Successful Treatment of Porokeratosis With Ablative Fractional Carbon Dioxide Laser and Vitamin C, E, and Ferulic Acid Serum

November 2019 | Volume 18 | Issue 11 | Case Reports | 1174 | Copyright © November 2019


Julie K. Nguyen MD,a,b Silvia Mancebo MD,a Brady Bleicher MD,b,c and Jared Jagdeo MD MSa,b

aDepartment of Dermatology, SUNY Downstate Medical Center, Brooklyn, NY

BDermatology Service, VA New York Harbor Healthcare System – Brooklyn Campus, Brooklyn, NY

cDepartment of Dermatology, Mount Sinai Medical Center, New York, NY

Abstract
Porokeratosis is a rare disorder of epidermal keratinization that encompasses several clinical forms, characterized by erythematous, annular plaques with an atrophic center and hyperkeratotic ridge-like border. The histopathological hallmark of porokeratosis is the cornoid lamella, a thin column of parakeratotic corneocytes embedded within the stratum corneum. There is no standard treatment regimen for porokeratosis.
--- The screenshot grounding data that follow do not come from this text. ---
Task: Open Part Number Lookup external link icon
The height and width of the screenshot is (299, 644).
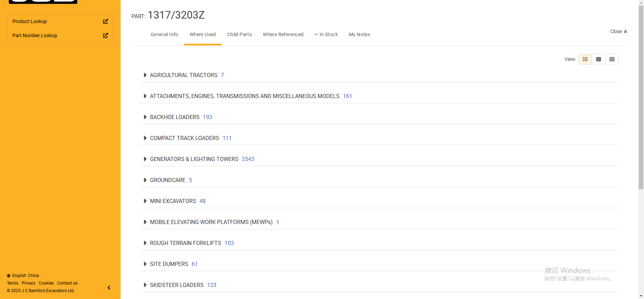Action: pyautogui.click(x=106, y=35)
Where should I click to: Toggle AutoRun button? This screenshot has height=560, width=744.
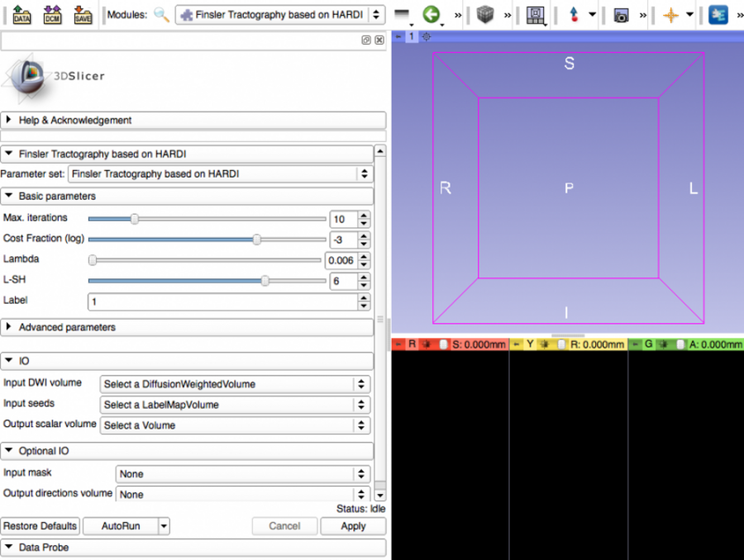click(x=121, y=526)
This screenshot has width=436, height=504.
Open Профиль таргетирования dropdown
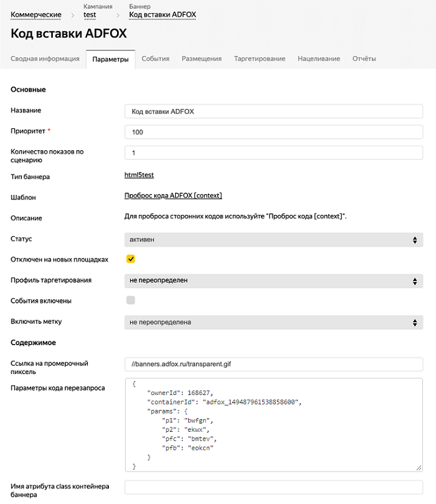[x=273, y=280]
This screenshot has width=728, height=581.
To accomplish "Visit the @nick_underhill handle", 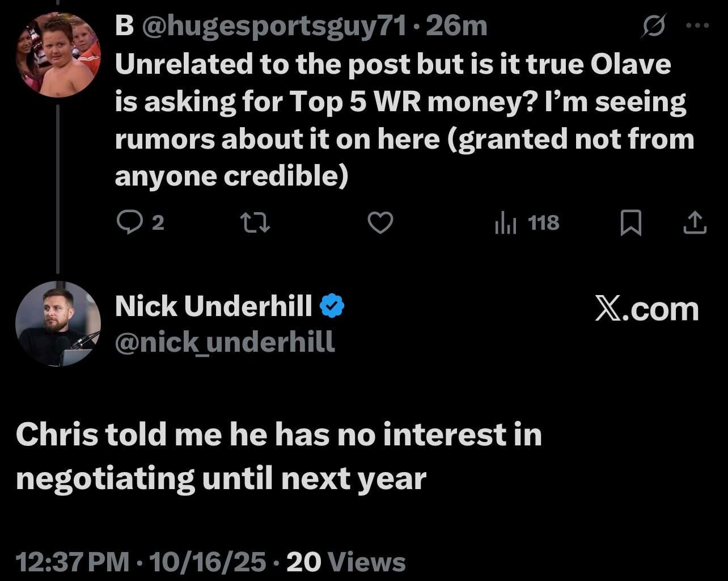I will click(225, 342).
Current therapeutic modalities include topical agents, systemic medications, and surgical interventions that have variable efficacy. Here, we report a case of a patient with localized porokeratosis lesions on the face and extremities that resolved after one treatment session with carbon dioxide laser resurfacing combined with topical antioxidant serum containing L-ascorbic acid, alpha tocopherol, and ferulic acid. The diagnosis of porokeratosis was supported by the clinical presentation, dermoscopy, and in vivo skin imaging with optical coherence tomography and reflectance confocal microscopy. This case highlights the utility of using carbon dioxide laser to ablate porokeratosis lesions, as well as the clinical advantages offered by new noninvasive skin imaging modalities to examine, diagnose, and follow up skin pathologies.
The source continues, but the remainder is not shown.